The proportion of chief financial officers who believe Canadian pension plans are facing a crisis has more than doubled in the past year, according to a new survey from the Conference Board of Canada and Watson Wyatt Worldwide.

Last year, 20% of CFOs responding to the survey said they believed there is a pension plan crisis in Canada. That has more than doubled to 43% in the current survey. Another 23% agree there are serious problems, but believe they are largely cyclical and that the current crisis is unlikely to become permanent-down from 39% in 2004. These findings are consistent across all plan sizes, the survey reports.

The number of CFOs who believe there are only a few isolated serious problems in relatively few organizations has also declined, from 29% in 2004 to 25% this year.

“Talk about earlier declines in pension fund returns (which are still working their way into actuarial balance sheets), combined with the effect of low bond yields on actuarial liabilities, continues almost unabated from last year,” the survey notes. “This talk has now been joined by discussions about the implications of recent court decisions on pension plan surpluses and mergers. Heavy cash flows are being diverted from other business activities into pension funds, and the management of pension risks remains at or near the top of the agenda of many CFOs.”

The survey says CFOs note that they continue to face many challenges in their organizations’ pension plans. These challenges, many of which are systemic, include: complying with fiduciary and governance responsibilities and disclosure guidelines; securing the current pension promise on a solvency basis and also ensuring the affordability of the future pension promise; addressing surplus ownership issues, particularly in light of the Monsanto decision; and complying with the pension accounting rules adopted by the Canadian Institute of Chartered Accountants.

In addition, survey respondents identified a number of challenges relating to their employees and plan members. These include: addressing the costs and impact of an aging workforce; effectively communicating pension plan costs and benefits to members; ensuring that defined contribution plan members receive adequate investment education; and, managing the risk of class action lawsuits regarding pension and benefit issues.

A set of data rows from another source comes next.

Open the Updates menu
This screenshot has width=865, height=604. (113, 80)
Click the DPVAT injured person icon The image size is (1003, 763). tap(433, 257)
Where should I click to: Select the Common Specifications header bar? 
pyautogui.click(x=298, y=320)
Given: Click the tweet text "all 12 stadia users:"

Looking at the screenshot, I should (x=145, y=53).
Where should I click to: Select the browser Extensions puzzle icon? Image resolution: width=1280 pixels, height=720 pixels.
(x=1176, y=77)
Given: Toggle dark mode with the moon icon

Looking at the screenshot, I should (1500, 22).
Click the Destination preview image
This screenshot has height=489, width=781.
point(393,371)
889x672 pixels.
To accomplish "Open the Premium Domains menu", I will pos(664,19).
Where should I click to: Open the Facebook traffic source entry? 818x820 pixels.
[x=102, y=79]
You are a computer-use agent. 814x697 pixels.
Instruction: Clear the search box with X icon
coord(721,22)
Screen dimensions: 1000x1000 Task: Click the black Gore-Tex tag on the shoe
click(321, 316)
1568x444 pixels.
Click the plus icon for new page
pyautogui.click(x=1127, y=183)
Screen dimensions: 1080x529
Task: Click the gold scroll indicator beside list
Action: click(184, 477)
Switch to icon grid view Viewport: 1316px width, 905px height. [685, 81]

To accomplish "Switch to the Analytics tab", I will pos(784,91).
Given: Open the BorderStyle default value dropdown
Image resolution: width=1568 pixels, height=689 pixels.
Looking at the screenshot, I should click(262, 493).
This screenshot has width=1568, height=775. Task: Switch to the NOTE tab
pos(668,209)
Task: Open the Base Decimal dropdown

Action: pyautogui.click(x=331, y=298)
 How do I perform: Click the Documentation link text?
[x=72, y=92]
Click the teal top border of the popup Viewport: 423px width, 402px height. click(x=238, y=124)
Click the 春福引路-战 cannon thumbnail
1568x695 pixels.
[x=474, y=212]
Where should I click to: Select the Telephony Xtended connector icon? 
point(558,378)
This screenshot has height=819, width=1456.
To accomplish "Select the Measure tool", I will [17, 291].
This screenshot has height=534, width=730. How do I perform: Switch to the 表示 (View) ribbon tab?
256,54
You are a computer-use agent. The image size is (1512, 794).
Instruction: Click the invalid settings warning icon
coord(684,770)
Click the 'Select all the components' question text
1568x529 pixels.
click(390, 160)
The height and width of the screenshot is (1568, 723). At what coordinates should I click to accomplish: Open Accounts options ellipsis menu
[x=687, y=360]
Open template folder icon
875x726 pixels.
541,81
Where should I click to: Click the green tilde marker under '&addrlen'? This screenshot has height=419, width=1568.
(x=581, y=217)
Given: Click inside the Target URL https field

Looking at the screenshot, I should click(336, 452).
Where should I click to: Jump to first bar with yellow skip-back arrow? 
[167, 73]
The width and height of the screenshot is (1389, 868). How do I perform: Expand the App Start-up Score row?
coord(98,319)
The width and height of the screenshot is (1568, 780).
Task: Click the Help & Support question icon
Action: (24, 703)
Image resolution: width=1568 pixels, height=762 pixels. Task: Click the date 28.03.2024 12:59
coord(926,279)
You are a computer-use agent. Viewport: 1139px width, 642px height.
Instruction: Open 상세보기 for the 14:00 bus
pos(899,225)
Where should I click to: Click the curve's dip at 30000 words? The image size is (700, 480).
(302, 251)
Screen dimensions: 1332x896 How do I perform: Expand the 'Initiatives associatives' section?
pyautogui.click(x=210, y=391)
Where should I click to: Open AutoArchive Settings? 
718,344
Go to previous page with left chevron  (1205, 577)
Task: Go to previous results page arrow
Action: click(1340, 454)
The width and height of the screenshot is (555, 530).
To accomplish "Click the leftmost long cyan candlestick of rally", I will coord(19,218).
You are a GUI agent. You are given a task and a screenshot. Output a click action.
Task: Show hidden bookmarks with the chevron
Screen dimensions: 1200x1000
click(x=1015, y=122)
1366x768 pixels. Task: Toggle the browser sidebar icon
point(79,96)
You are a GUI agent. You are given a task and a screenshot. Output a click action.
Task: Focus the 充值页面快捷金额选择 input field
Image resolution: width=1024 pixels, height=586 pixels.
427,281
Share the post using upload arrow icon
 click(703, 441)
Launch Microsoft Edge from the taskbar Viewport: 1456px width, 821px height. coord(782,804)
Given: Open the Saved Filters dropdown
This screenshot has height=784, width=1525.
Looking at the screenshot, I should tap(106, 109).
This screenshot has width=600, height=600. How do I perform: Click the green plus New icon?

The report notes that CFOs consider the greatest threats to the defined benefit system to be volatility and a perceived inequity in the sharing of plan surpluses and deficits between DB plan sponsors and members.

77 CFOs responded to the survey, 64 of them from the private sector. The asset information available for 55 of the private sector respondents reveals that their pension plans represent roughly 15% of Canadian private sector pension assets. The pension plans of the 13 public sector respondents represent roughly 15% of Canadian public sector pension assets. Nearly 43% of respondents are making solvency or going-concern special payments toward unfunded liabilities, or both, while only about 13% are taking a contribution holiday. 64% of the survey respondents’ pension plans are defined benefit, 23% are defined contribution, and 13% are combination plans.